On this mountain the Lord Almighty will prepare
    a feast of rich food for all peoples,
a banquet of aged wine –
    the best of meats and the finest of wines.
On this mountain he will destroy
    the shroud that enfolds all peoples,
the sheet that covers all nations;
    he will swallow up death for ever.
(Isaiah 25:6-8a)

In the words of Professor Richard Bauckham (and yes, I’m biased, because he was my research supervisor),

Here the provision of the finest wine is linked with the abolition of death.[1]

Here in the second chapter of John is a sign of what we shall see in the second to last chapter: the resurrection of Jesus. John is hinting at what is to come. Jesus will reveal his glory in his resurrection, and his disciples will believe in him because of it. Peter and John will believe. Doubting Thomas will believe. Before any of the men believe, Mary and the women will believe.

If you want to see the glory of Jesus, see the One who in vacating his tomb conquered death. This is glory: he has defeated the last enemy for himself, and this points to the time when he will abolish death for all.

Dr Paul Beasley-Murray, a retired Baptist minister friend of mine, wrote an article the other day in which he reflected on four books he had recently read about death and dying. He included some quotes from some of the books, which happen to illustrate how the glory of resurrection hope transforms the way Christians look at death.
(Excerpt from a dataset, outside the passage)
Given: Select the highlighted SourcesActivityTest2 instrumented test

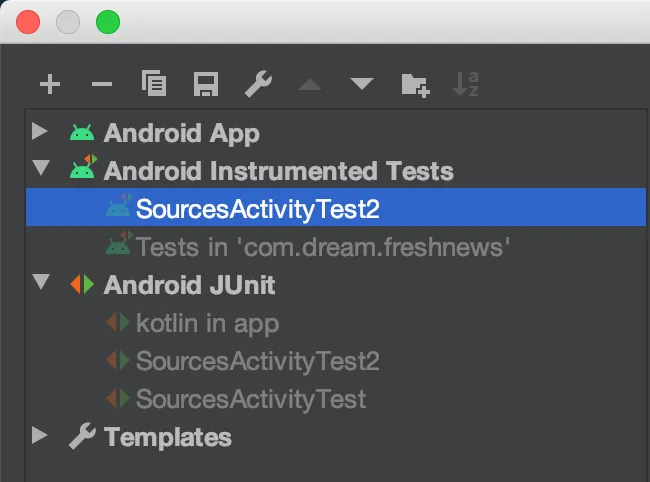Looking at the screenshot, I should tap(258, 209).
All the people I am about to quote are themselves Christians (including the vicar!).  

From John Wyatt, Emeritus Professor of Neonatal Paediatrics at University College London:

If our hope is in the power of medical technology to overcome every obstacle, we are doomed to ultimate disappointment. What is worse, this kind of hope may stand in the way of godly acceptance of God’s will for the last phase of our life, impeding the possibility of strengthening or ‘completing’ our relationships in a healthy and faithful way.

From retired Anglican vicar Martin Down:

I know of no real remedy for fear of any sort other than faith… It is God alone who can both say to us ‘Fear not’ and give us good reason not to fear.
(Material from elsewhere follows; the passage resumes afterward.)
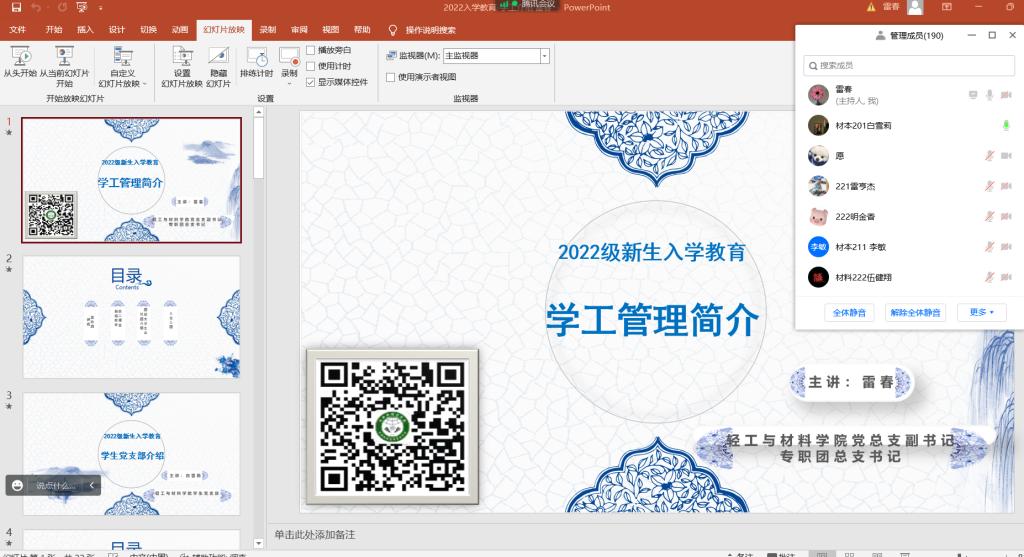The width and height of the screenshot is (1024, 557).
Task: Enable 播放旁白 (Play Narrations) checkbox
Action: pyautogui.click(x=311, y=50)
And finally from retired oncologist Elaine Sugden:

Rather than think about loss of hope, think instead of purpose and opportunity.

Because of the resurrection, we are people of hope. And that brings glory to Jesus.

Secondly, this story is a sign of intimacy between Jesus and his people:

When the wine was gone, Jesus’ mother said to him, ‘They have no more wine.’

‘Woman, why do you involve me?’ Jesus replied. ‘My hour has not yet come.’

His mother said to the servants, ‘Do whatever he tells you.’

Now at first this exchange might just sound like an almost amusing account of a mother – and a Jewish mother at that – who knows how to get her son to do what she wants him to do. (Although did Mary know Jesus would turn water into wine? I don’t think so. I’m sure she was surprised, too.)

But it’s much more than that. Who was responsible for supplying the wine at a Jewish wedding two thousand years ago? The answer is, the bridegroom. So by giving Jesus the problem that the wine has run out, Mary gives Jesus the rôle of the bridegroom. That is probably why he replies, ‘My hour has not yet come.’ His own great wedding feast – the wedding feast of the Lamb and his bride, the Church – has not yet taken place. It is to happen at the end of all things as we currently know them.

What we have here, then, is another part of the great image that runs through Scripture in which God’s love for his people is depicted in marital terms. In the Old Testament God woos his people with love, but she is unfaithful, and divorce language is used. But Jesus, the Bridegroom Messiah, washes his bride clean with his blood at the Cross, and will marry her to be with her for ever in the new heavens and new earth.

It’s not surprising, then, that in the rest of his Gospel John records Jesus using the intimate language of mutual abiding to describe the relationship between him and the believer. Jesus abides in the believer, and the believer abides in him. Jesus goes so far as to say this is what his own relationship with the Father is like[2].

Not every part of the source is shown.